Sieht man nun aber von einem unbedingten Festhalten an der Überlieferung einer Naumannschen Urheberschaft am Dresdner Amen ab, so gewinnt eine andre Annahme von dessen Ursprung beträchlich an Gewicht, die vertreten wird von dem als besonderen Kenner der Liturgik bekannten und geschätzten Johannes Biehle-Bautzen. Sie geht davon aus, daß diese Melodie weder dem Stil und Geist der katholischen Liturgie, noch dem der protestantischen entspreche. Vielmehr dürfte man dieses Stück für weltlichen Ursprungs halten, der noch vor Naumann zurückreiche, und zwar solle am Hofe Augusts des Starken dieser Satz eine Instrumentalfanfare für feierliche Hofanlässe gewesen sein.
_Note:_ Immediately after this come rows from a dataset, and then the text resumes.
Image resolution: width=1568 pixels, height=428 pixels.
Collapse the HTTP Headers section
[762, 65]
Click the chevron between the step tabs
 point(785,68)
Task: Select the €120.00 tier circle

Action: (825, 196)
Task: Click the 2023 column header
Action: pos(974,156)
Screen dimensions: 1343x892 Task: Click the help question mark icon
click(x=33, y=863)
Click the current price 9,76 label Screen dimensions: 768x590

Man müsse auch zugeben, daß dieses Amen, für uns von unvergleichlicher Schönheit und Wirksamkeit im Gottesdienst, als Trompetensatz für Hoffeste mit dem Aufstieg zur Quinte nicht


  1. Eine Abschrift aus der aus dem Jahre 1606 stammenden deutschen gedruckten Ausgabe – die in böhmischer Sprache stammt aus dem Jahre 1561 – besitzt der Verfasser dieser Schrift.